In addition, the combined financial statements and financial
statement schedules of the Henkel-Ecolab Joint Venture, which are
included in the Registrant's Annual Report on Form 10-K for the
year ended December 31, 1994, and incorporated herein by
reference, have been audited by KPMG Deutsche Treuhand-
Gesellschaft Aktiengesellschaft, independent accountants. Such
combined financial statements and financial statement schedules
are incorporated herein by reference in reliance upon the reports
of KPMG Deutsche Treuhand-Gesellschaft Aktiengesellschaft given
upon authority of that firm as experts in accounting and
auditing.

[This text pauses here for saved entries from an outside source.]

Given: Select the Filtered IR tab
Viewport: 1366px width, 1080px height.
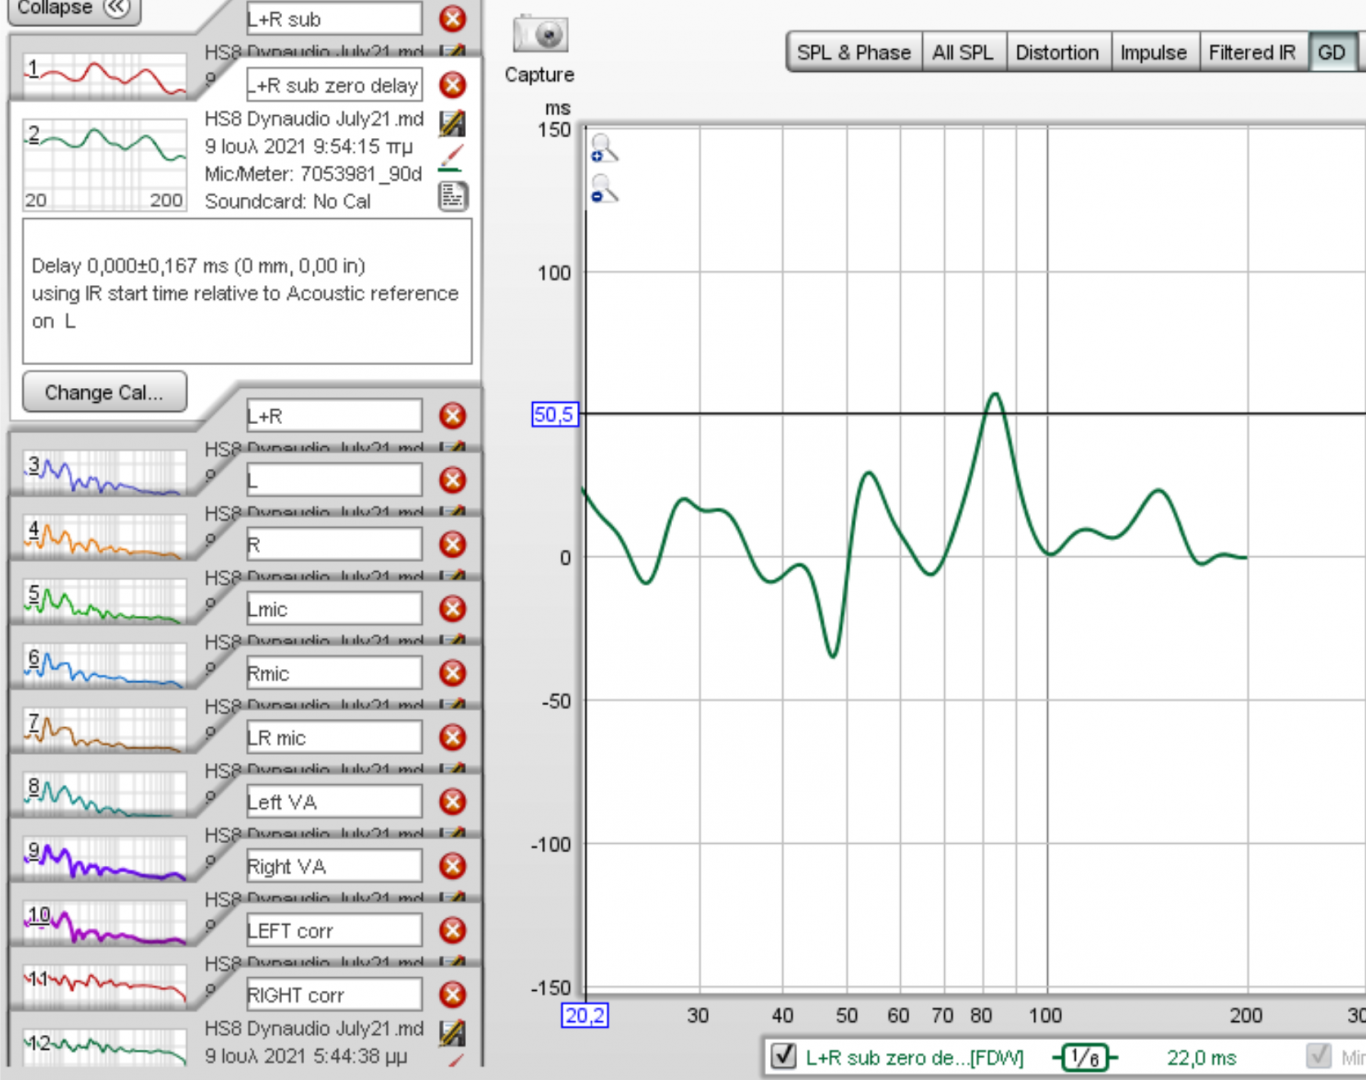Looking at the screenshot, I should [x=1251, y=53].
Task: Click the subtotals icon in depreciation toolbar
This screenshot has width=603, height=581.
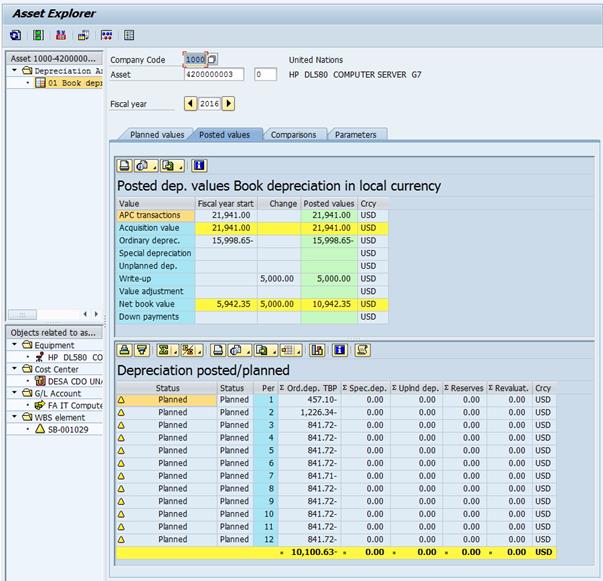Action: tap(188, 350)
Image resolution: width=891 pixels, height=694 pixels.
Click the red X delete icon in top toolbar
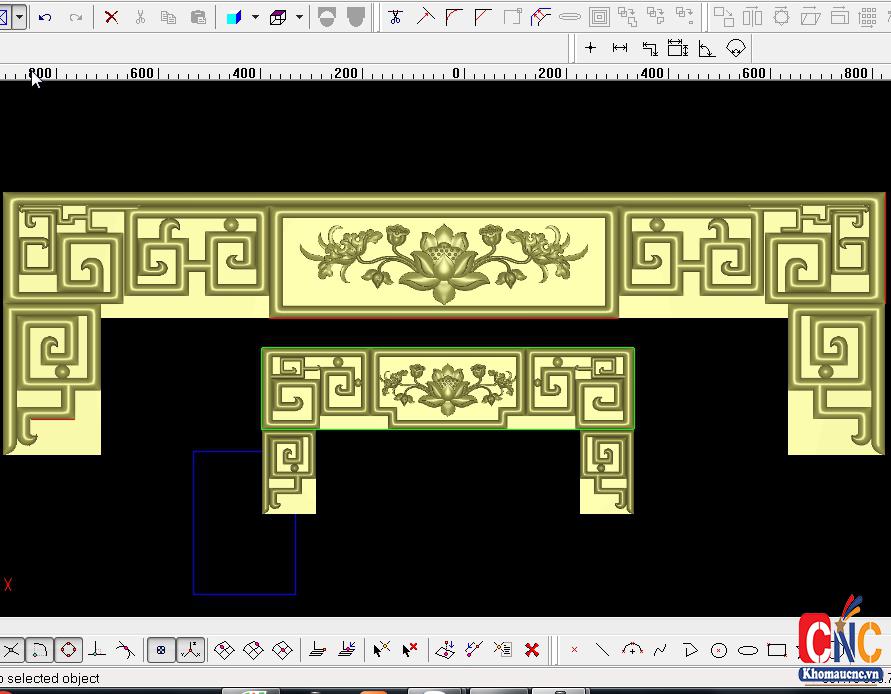click(111, 17)
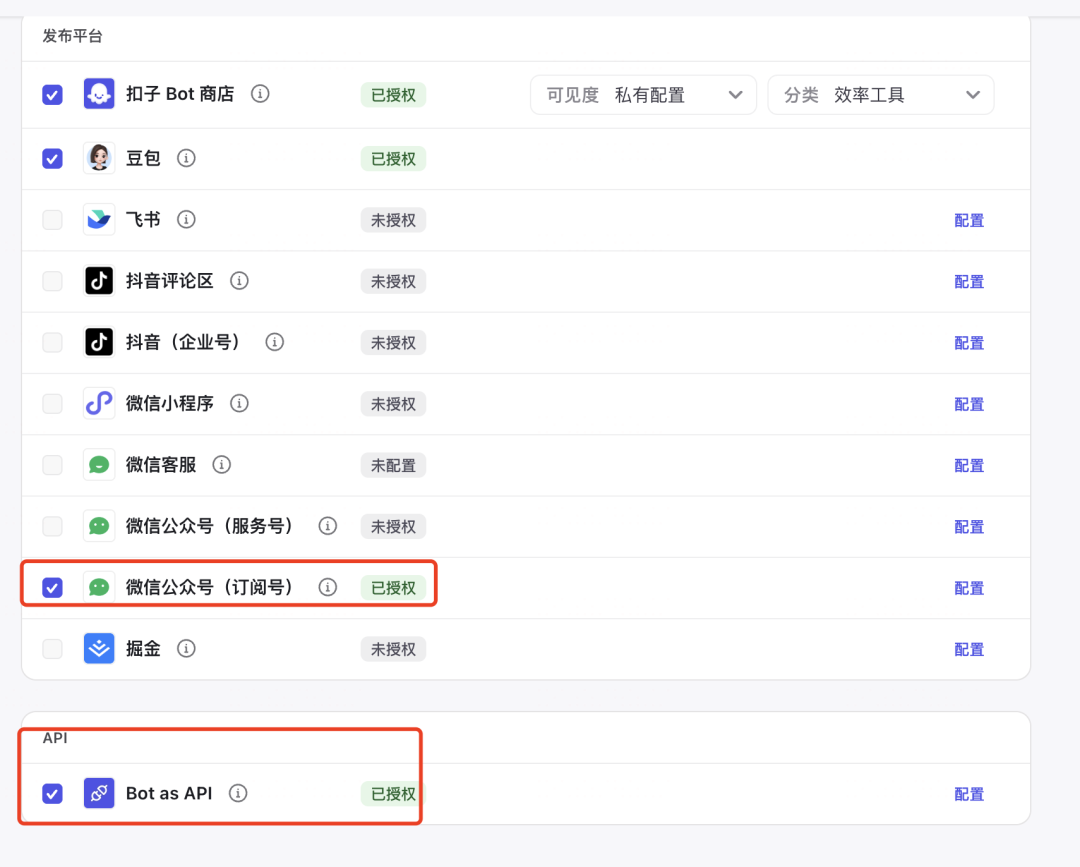Click 配置 link for 微信客服
This screenshot has height=867, width=1080.
969,466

To the extent that KPMG Deutsche Treuhand-Gesellschaft
Aktiengesellschaft audits and reports on future financial
statements of the Henkel-Ecolab Joint Venture, and signs future
consents to the use of their reports thereon, such future
financial statements also will be incorporated by reference in
this Registration Statement in reliance upon their future reports
and upon their authority as experts in accounting and auditing.
Item 6. Indemnification of Directors and Officers.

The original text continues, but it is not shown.